- _Records to process_
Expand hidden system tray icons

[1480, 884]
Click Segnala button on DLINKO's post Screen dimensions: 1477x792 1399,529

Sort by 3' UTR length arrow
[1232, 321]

==

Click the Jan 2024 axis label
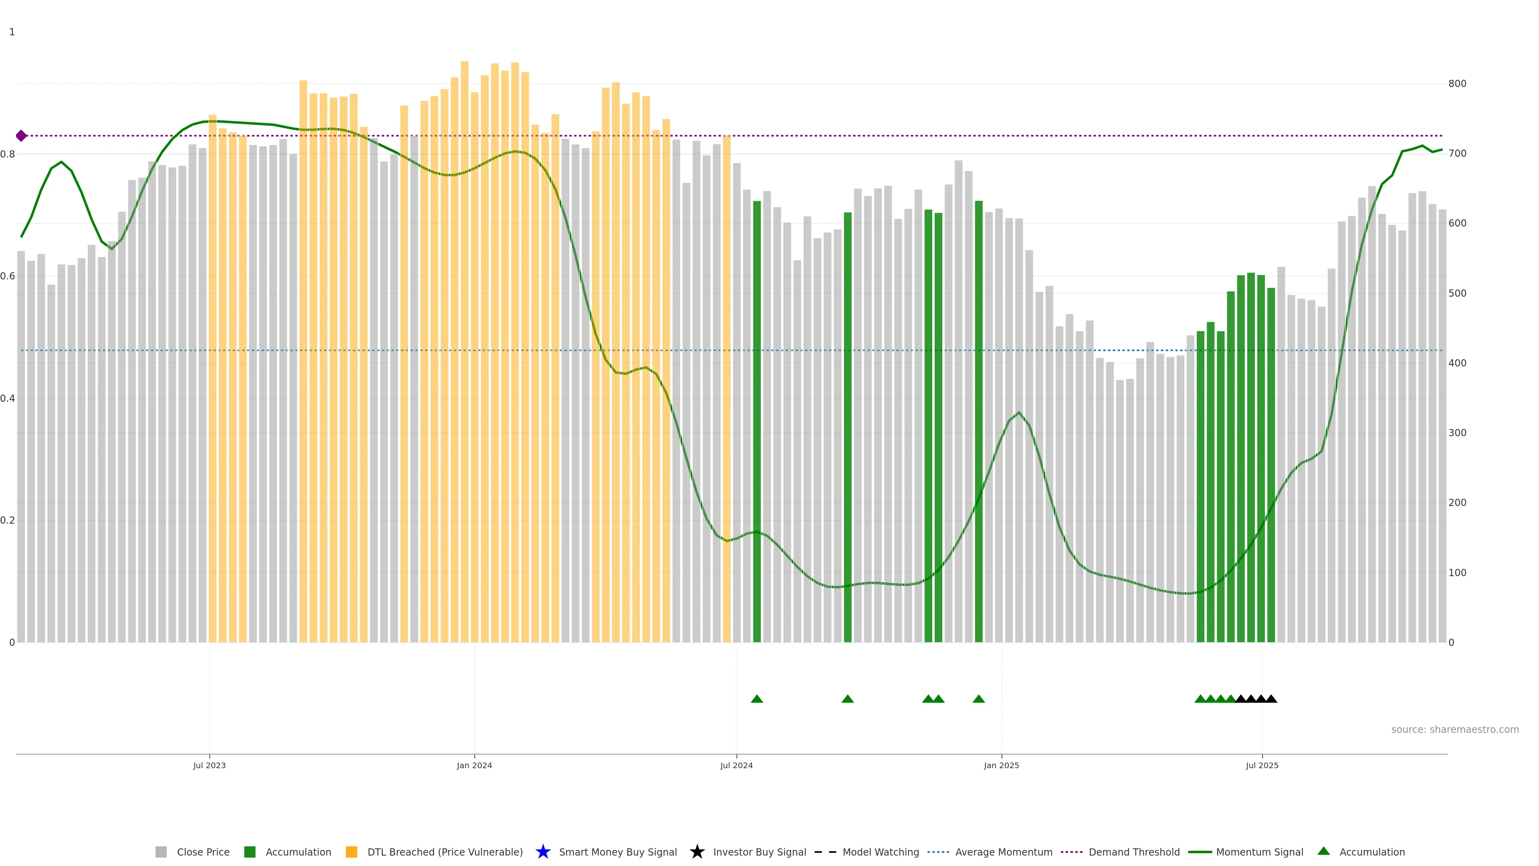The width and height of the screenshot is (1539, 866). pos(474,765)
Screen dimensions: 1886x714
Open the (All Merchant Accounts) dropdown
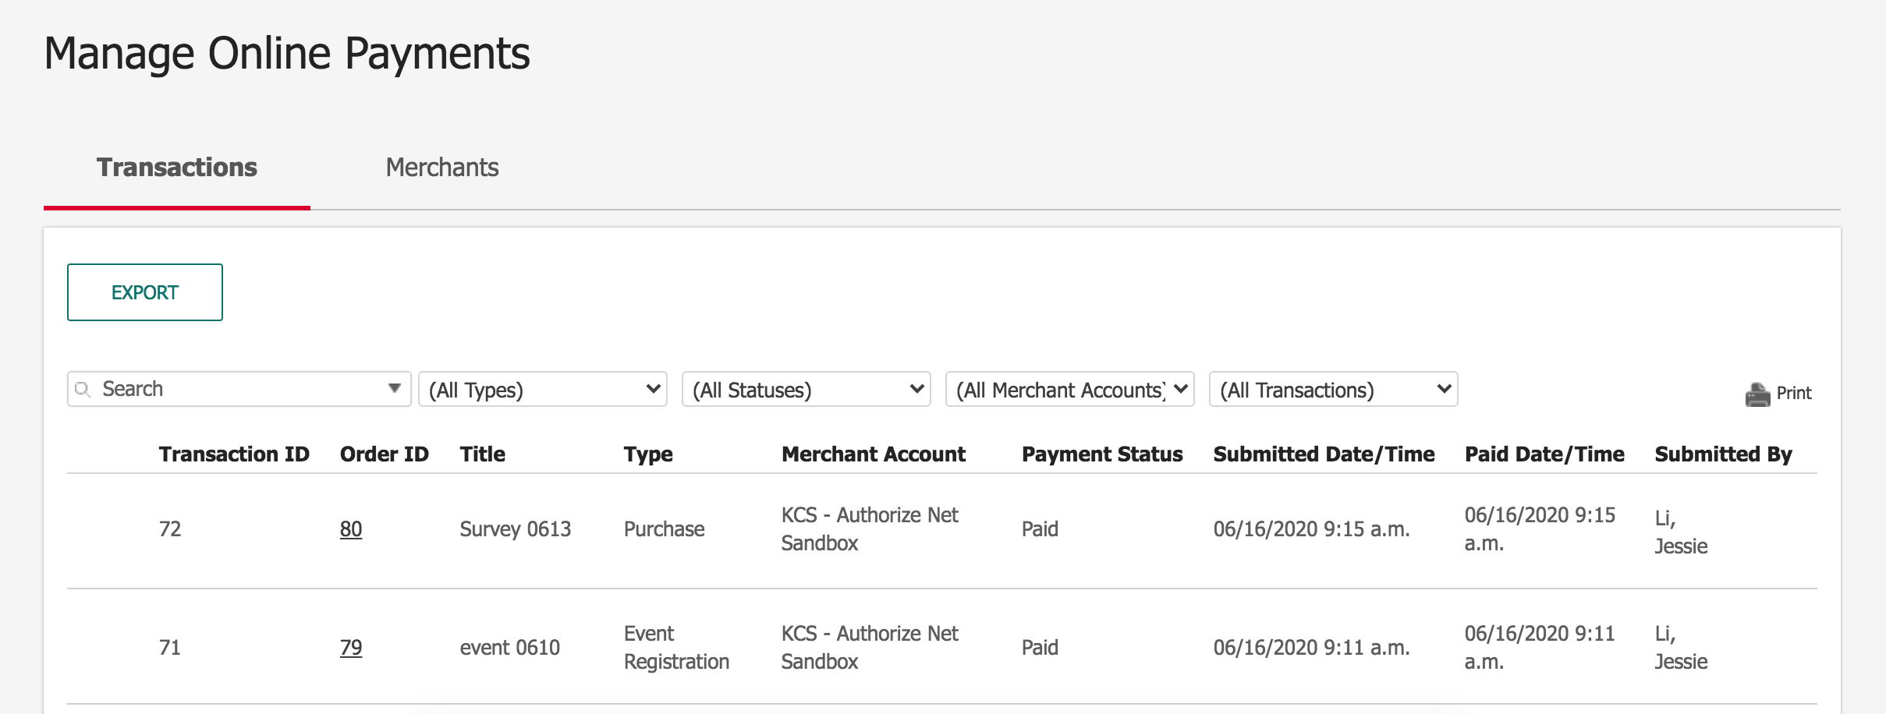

- _About this exercise_
Take from the material every line that holds "dimensions".

- _Task response_
Click Segnala button on DLINKO's post Screen dimensions: 1477x792 1399,529
Screen dimensions: 1886x714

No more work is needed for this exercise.